## Goal:
Gather every line in the records below that contains the word "What", matching uppercase and lowercase letters exactly.

## Data for the task:
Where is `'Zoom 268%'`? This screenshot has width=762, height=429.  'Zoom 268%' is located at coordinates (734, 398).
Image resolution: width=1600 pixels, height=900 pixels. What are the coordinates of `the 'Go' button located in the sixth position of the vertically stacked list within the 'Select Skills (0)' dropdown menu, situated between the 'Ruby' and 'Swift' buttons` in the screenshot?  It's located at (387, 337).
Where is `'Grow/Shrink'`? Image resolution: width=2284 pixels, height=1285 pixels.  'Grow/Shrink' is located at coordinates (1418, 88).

...

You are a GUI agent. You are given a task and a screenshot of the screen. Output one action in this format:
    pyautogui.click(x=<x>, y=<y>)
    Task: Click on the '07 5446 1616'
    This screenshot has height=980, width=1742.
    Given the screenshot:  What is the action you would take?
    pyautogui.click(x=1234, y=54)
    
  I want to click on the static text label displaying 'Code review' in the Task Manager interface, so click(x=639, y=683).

* * *

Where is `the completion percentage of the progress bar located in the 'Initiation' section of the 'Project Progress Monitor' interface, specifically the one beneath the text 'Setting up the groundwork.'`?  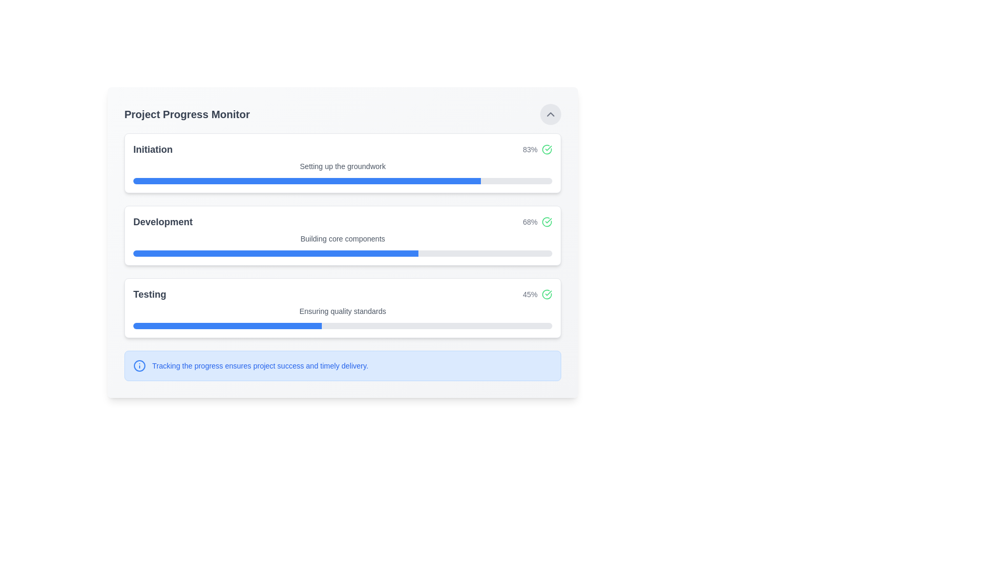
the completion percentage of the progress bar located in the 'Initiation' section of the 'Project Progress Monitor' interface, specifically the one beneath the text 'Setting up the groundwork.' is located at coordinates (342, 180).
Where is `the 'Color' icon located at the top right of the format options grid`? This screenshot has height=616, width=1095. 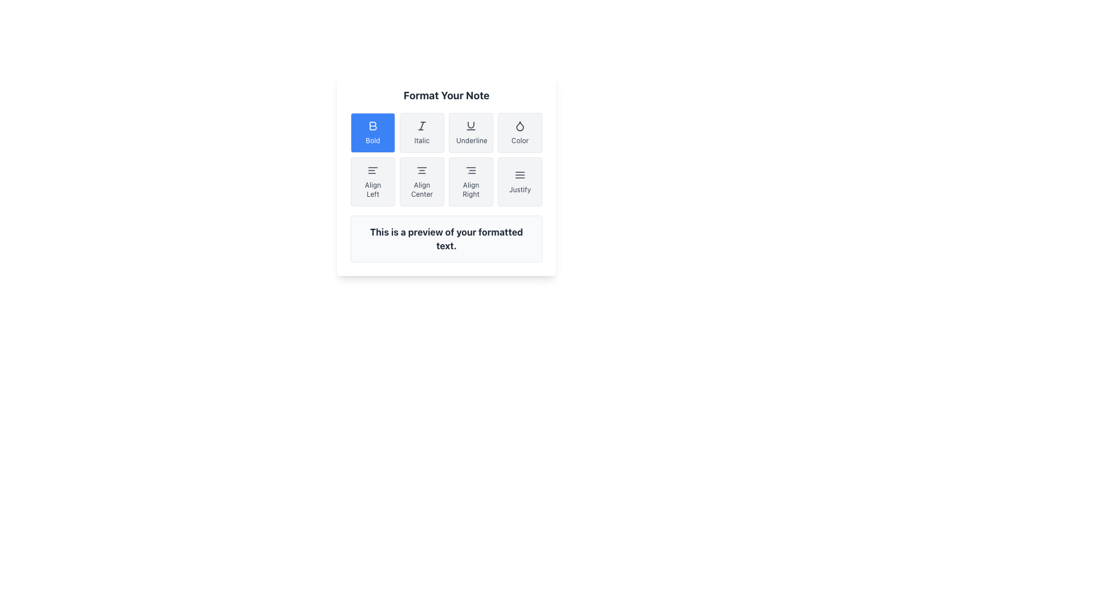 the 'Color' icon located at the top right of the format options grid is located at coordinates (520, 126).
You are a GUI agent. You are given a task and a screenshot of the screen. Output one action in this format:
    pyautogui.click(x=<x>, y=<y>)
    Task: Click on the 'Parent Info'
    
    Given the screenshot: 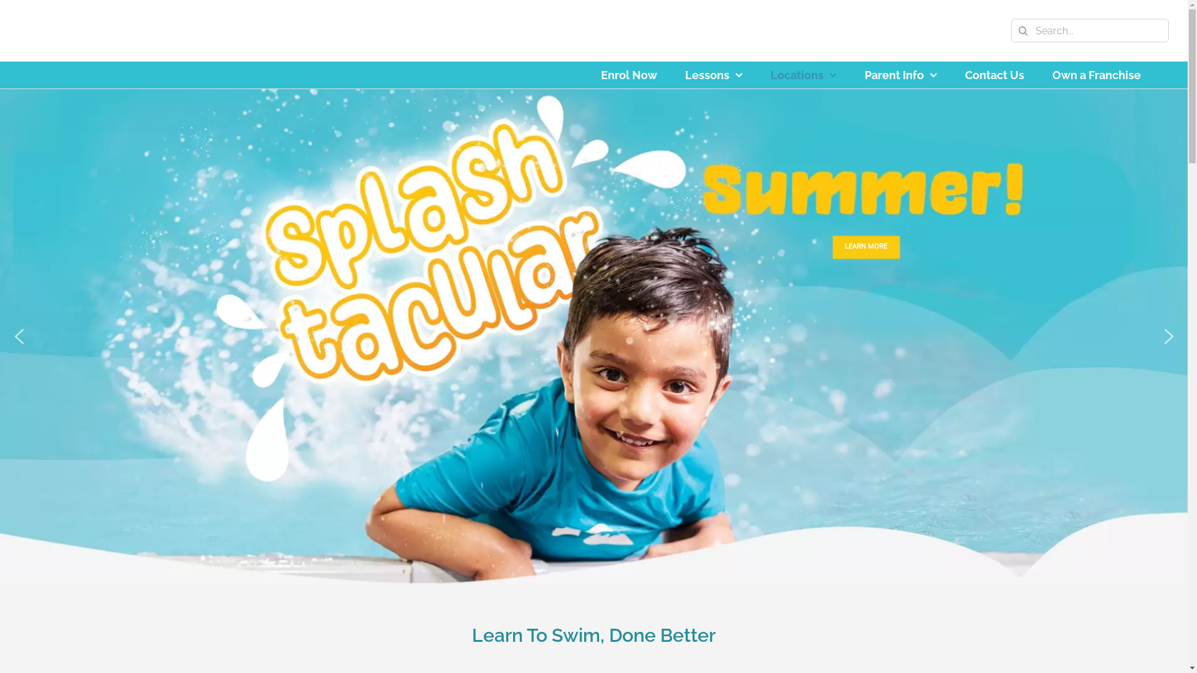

## Written reply:
Image resolution: width=1600 pixels, height=900 pixels. What are the coordinates of `the 'Go' button located in the sixth position of the vertically stacked list within the 'Select Skills (0)' dropdown menu, situated between the 'Ruby' and 'Swift' buttons` in the screenshot?  It's located at (387, 337).
    Given the screenshot:  What is the action you would take?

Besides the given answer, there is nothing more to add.